REQUIREMENT. Can you recast every line of the data below as a Markdown table with the columns Row and Line, numbering the rows and leaving out any blank lines?

═══ INPUT DATA

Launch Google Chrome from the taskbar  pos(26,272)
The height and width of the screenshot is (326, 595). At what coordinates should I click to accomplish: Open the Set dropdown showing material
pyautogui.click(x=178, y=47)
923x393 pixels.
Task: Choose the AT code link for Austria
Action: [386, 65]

══════

TASK RESPONSE.
| Row | Line |
|---|---|
| 1 | Launch Google Chrome from the taskbar  pos(26,272) |
| 2 | The height and width of the screenshot is (326, 595). At what coordinates should I click to accomplish: Open the Set dropdown showing material |
| 3 | pyautogui.click(x=178, y=47) |
| 4 | 923x393 pixels. |
| 5 | Task: Choose the AT code link for Austria |
| 6 | Action: [386, 65] |